> **Task objective**: Scan the entries line by line and return those with "computer".

(Data entries)
##########

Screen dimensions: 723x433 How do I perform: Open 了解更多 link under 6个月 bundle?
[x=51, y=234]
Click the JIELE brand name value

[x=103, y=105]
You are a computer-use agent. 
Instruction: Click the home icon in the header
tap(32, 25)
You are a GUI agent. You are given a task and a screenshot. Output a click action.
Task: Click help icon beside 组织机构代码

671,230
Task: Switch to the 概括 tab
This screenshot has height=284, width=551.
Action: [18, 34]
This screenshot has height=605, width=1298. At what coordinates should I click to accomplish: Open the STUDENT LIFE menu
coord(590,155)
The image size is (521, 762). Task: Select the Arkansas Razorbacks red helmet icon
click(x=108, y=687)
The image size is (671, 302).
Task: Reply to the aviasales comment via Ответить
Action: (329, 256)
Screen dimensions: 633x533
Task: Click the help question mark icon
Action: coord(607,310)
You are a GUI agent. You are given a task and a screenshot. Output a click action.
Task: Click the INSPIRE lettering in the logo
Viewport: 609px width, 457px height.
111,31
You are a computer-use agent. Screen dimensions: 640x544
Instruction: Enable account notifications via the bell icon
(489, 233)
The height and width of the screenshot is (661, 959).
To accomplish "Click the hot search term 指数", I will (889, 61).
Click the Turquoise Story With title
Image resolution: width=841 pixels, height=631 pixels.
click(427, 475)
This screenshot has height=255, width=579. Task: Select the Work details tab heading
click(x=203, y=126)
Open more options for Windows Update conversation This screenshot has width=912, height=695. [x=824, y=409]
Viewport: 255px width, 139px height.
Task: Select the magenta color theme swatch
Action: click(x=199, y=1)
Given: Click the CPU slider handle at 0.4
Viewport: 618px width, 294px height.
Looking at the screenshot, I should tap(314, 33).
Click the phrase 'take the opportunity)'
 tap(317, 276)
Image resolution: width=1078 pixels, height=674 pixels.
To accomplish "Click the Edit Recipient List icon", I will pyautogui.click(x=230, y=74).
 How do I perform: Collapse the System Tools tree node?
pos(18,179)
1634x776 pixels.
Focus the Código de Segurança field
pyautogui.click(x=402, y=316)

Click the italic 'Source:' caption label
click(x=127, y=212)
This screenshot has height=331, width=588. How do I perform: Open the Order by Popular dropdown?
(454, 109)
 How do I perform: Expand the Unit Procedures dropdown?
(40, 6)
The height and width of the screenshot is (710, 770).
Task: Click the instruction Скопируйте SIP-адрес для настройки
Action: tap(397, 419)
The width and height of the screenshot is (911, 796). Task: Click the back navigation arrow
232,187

##########

> **Result**:
You are a computer-use agent. 
You are a computer-use agent. Screen dimensions: 640x544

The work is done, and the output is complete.